*MATERIAL PROVIDED*
==*==

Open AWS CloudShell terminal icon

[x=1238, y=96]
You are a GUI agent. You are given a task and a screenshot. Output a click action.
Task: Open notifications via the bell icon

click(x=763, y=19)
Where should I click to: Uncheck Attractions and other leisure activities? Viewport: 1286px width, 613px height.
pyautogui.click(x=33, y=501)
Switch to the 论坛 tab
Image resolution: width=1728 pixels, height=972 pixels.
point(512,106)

==*==

*WORK ORDER*
Exactly as written, transcribe every line shown above.

*WRITTEN RESPONSE*
Open AWS CloudShell terminal icon

[x=1238, y=96]
You are a GUI agent. You are given a task and a screenshot. Output a click action.
Task: Open notifications via the bell icon

click(x=763, y=19)
Where should I click to: Uncheck Attractions and other leisure activities? Viewport: 1286px width, 613px height.
pyautogui.click(x=33, y=501)
Switch to the 论坛 tab
Image resolution: width=1728 pixels, height=972 pixels.
point(512,106)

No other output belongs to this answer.